Enfin, la demande de la Maison Blanche réduirait également le contrôle du Congrès sur les transferts d'armes en réduisant la durée de la notification préalable au Congrès avant un transfert d'armes. Selon la loi actuelle, le préavis doit être de 30 jours, mais la demande de budget complémentaire de Biden permettrait de raccourcir ce délai dans des circonstances « extraordinaires ».
« La demande de budget supplémentaire de l'administration Biden affaiblirait encore davantage le contrôle et l'obligation de rendre des comptes, alors même que le soutien des Etats-Unis permet une campagne israélienne qui a tué des milliers d'enfants », a déclaré John Ramming Chappell, du Center for Civilians in Conflict.
La Chambre des représentants a déjà adopté une loi reflétant la demande de la Maison Blanche le mois dernier, et elle est maintenant soumise au Sénat.

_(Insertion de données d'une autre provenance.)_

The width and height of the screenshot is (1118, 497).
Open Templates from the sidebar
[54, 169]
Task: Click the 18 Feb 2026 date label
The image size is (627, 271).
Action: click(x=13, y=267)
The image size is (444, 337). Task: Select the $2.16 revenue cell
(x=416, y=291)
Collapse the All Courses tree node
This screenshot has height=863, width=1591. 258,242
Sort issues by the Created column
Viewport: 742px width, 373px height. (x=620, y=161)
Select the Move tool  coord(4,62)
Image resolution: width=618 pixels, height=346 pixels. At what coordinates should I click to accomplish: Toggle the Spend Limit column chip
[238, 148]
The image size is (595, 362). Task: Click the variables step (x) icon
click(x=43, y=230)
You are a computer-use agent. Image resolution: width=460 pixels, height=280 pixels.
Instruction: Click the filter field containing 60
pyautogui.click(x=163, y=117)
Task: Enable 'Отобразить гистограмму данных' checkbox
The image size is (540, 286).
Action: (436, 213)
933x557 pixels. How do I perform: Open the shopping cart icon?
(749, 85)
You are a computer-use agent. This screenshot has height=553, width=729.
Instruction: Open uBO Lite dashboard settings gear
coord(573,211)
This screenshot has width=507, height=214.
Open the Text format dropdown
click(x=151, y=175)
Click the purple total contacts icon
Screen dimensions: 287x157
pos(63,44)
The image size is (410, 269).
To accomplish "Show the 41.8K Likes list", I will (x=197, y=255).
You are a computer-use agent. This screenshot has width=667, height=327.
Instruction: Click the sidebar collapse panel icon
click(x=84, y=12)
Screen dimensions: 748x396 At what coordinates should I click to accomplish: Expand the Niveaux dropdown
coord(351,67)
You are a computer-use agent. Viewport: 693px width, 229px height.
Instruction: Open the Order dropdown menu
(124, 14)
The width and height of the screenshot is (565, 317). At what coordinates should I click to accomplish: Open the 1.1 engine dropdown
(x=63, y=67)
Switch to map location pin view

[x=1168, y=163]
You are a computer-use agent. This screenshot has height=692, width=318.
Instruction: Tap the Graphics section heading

William Hartung, expert en armement au Quincy Institute for Responsible Statecraft, a déclaré : « Pris dans son ensemble, le projet d'amendement budgétaire est tout simplement extraordinaire et il sera beaucoup plus difficile pour le Congrès ou le public de contrôler les transferts d'armes des Etats-Unis vers Israël, alors même que le gouvernement israélien s'est engagé dans des attaques massives contre des civils, dont certaines constituent des crimes de guerre. » (Article publié par le site The Intercept le 25 novembre 2023 ; traduction rédaction A l'Encontre)
Notes
[1] Radio Canada s'entretient, le 1er novembre, avec Josh Paul sur les marches de la National Gallery, tout près du Capitole, à Washington : « Après un bref échange de courtoisie, il revient sur ces deux dernières semaines et sur les raisons qui l'ont poussé à remettre sa démission, après 11 années au bureau militaire du département d'Etat américain. “Durant toutes mes années au département d'Etat, ça n'a jamais été notre objectif de fournir des armes létales à un pays en sachant qu'elles allaient servir à tuer de façon massive des populations civiles… Ce n'est pas la première fois qu'on est confronté à des questions morales complexes. Mais dans le cas du conflit entre Israël et le Hamas, on ne suivait plus du tout les lignes directrices habituelles applicables à n'importe quel transfert d'armes à un pays. Dans le cas de l'Ukraine, par exemple, lorsqu'il a été question d'envoyer des bombes à fragmentations, il y a eu un débat, l'administration Biden était réceptive aux différentes recommandations et conditions, et a toujours tenu compte des droits de la personne. Pour Israël, il fallait juste répondre aux demandes.” » (Réd.)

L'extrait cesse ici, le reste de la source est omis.